Hacker News new | past | comments | ask | show | jobs | submit login
HTTP/1.1 just got a major update (evertpot.com)
248 points by treve on June 7, 2014 | hide | past | web | favorite | 73 comments



Why is it not called HTTP/1.2? Or, how will clients (or servers) tell the difference between a peer implementing RFC 2616 (HTTP/1.1 old version) and RFC 723x (HTTP/1.1 new version)?

Could it be that there is so much software hardcoded to look for "HTTP/1.1" that a "HTTP/1.2" string would break them all?


Because it does not really change the protocol. It clarifies details and implements spec fixes (e.g. matches the spec better to actual real-world use).


There are significant changes of semantics according to TFA, for example:

> Default charset of ISO-8859-1 has been removed

> The 204, 404, 405, 414 and 501 status codes are now cachable.

> The Location header can now contain relative uri's as well as fragment identifiers


All three are things pretty much all HTTP/1.1 clients have done for over a decade. It's incompatible with RFC2616, yes — but not with implementations of "HTTP/1.1".


Python's requests library maintainers insisted on sticking with this annoying and surprising rule (default charset of ISO-8859-1), because that's what the RFC says they should do. Hopefully, they'll reconsider now.

https://github.com/kennethreitz/requests/issues/1737

https://github.com/kennethreitz/requests/issues/2086


Can you send a 308 permanent redirect to existing software and get the expected behavior?


Try it out: http://webdbg.com/test/308/

I get failures in Chrome and IE. Firefox passes if I click OK in a funny dialog.


> Firefox passes if I click OK in a funny dialog.

308 preserves the HTTP verb[1], and the form on that page uses POST. POST is not idempotent[2], which means using it more than once with the same parameters may not yield the same output. For example, POSTing this comment form twice would append to the resource twice; as opposed to GETing twice which just returns the resource unmodified both times.

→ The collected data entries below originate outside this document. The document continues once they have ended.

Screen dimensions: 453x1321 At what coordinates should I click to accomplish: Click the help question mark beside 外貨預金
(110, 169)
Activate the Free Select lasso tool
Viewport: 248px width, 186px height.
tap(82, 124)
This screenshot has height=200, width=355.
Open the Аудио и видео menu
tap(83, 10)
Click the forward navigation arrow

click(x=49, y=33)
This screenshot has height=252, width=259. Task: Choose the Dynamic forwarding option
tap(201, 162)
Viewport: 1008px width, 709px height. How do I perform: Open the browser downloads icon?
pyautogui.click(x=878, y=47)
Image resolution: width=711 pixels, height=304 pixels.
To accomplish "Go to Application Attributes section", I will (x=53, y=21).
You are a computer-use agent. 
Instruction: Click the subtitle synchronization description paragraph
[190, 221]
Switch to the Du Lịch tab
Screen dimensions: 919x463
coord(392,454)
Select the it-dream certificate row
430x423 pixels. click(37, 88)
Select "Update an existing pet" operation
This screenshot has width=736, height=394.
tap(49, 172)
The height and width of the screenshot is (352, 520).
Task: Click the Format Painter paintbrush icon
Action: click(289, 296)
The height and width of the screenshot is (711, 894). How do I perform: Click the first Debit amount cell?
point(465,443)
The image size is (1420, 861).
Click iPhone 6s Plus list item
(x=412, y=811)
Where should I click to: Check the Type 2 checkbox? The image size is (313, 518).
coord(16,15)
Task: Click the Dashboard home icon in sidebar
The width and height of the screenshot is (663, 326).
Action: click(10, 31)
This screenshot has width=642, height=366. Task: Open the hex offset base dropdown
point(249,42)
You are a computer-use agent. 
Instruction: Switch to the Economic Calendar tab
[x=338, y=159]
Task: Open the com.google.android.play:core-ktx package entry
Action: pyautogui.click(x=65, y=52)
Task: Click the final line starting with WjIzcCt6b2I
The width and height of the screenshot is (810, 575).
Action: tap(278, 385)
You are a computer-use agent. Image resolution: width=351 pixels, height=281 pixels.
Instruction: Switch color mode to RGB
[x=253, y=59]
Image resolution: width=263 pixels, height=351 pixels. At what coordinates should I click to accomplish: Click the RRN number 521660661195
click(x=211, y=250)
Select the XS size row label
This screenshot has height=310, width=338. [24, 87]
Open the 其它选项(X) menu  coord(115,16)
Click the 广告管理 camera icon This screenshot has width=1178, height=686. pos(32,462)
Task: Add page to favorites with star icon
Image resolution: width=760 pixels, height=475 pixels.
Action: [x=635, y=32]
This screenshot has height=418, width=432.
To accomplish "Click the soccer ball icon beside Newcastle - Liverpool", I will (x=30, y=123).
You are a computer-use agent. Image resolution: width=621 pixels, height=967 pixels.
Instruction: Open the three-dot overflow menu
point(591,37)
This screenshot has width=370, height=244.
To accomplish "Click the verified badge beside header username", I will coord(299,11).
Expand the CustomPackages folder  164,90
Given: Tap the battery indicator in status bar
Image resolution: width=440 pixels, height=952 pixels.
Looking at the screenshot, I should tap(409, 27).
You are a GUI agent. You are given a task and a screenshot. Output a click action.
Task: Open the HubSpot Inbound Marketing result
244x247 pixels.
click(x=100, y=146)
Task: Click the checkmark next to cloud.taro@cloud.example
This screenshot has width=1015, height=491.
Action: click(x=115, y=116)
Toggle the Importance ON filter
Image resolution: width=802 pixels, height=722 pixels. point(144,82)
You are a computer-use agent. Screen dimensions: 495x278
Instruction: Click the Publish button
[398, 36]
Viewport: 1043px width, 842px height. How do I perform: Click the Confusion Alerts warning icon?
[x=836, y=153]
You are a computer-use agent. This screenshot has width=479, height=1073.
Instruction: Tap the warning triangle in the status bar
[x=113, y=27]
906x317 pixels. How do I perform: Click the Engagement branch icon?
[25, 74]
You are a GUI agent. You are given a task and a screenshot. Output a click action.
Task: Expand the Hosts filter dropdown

Firefox correctly (under the old RFC for a 301 redirect[3]) asks for confirmation before automatically repeating a request that is not guaranteed to be safe to repeat. Some implementations will instead convert the request into a GET, which is why 308 was needed in the first place.

[1]: http://tools.ietf.org/html/rfc7238#section-3

[2]: http://tools.ietf.org/html/rfc2616#section-9.1.2

[3]: http://tools.ietf.org/html/rfc2616#section-10.3.2

Edit: links


No, idempotency doesn't matter because the action is not applied when a 3xx is returned. Proof: permanent 3xx replies are cacheable.

The reason confirmation is asked is because the user might not wish to apply the action to the new URI. (Codified as "safety" in the new 1.1.)

Sources: your links and http://tools.ietf.org/html/rfc7231#section-4.2.1


Responses to POST requests are only cacheable when they include explicit freshness information[1], which is not the case with the linked test page.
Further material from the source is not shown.